## Problem statement
Collect every line of the listing below that contains the string "screenshot", copying each one in full.

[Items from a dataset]
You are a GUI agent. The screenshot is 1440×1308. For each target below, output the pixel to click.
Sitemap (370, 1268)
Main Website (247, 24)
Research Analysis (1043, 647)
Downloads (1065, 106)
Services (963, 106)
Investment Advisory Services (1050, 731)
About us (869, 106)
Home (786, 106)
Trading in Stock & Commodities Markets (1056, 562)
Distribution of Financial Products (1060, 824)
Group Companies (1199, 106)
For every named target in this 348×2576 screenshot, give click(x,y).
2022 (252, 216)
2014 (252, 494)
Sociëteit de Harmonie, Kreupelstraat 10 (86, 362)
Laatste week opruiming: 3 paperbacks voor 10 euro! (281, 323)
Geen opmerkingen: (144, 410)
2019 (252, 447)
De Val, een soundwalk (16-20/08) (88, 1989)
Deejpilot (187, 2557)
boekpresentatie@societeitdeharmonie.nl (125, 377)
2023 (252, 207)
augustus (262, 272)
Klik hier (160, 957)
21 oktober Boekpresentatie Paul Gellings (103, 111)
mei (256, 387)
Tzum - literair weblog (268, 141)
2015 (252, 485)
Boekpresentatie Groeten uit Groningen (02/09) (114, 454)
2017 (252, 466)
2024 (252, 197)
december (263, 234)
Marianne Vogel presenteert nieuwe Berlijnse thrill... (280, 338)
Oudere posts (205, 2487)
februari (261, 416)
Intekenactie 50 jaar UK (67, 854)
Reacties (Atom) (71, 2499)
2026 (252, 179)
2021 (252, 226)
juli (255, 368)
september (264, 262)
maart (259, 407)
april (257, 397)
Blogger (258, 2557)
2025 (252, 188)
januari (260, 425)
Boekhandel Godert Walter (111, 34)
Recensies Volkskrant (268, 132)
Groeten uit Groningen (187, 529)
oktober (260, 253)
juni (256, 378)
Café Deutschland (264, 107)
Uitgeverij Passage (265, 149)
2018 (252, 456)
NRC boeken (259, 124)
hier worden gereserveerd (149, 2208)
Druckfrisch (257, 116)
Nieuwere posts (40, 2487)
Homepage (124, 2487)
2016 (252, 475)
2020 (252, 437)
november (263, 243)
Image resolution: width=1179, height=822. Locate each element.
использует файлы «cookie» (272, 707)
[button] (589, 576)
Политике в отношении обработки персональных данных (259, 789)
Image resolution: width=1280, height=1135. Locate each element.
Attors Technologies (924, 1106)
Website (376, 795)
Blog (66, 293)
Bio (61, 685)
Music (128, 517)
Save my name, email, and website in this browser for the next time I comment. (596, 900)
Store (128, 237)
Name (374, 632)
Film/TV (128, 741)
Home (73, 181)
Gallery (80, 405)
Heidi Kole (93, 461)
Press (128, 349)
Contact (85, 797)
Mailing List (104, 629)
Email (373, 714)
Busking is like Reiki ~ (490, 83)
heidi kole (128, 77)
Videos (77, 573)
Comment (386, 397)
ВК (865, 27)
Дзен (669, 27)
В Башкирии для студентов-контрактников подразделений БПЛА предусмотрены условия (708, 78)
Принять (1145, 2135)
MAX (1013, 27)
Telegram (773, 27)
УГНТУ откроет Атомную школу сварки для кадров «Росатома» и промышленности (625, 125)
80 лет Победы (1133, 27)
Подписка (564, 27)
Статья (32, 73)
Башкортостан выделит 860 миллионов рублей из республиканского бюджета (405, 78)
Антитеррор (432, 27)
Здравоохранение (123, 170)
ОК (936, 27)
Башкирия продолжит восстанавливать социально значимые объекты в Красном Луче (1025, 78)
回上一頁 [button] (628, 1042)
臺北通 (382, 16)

## Answer to the task
You are a GUI agent. The screenshot is 1440×1308. For each target below, output the pixel to click.
For every named target in this 348×2576 screenshot, give click(x,y).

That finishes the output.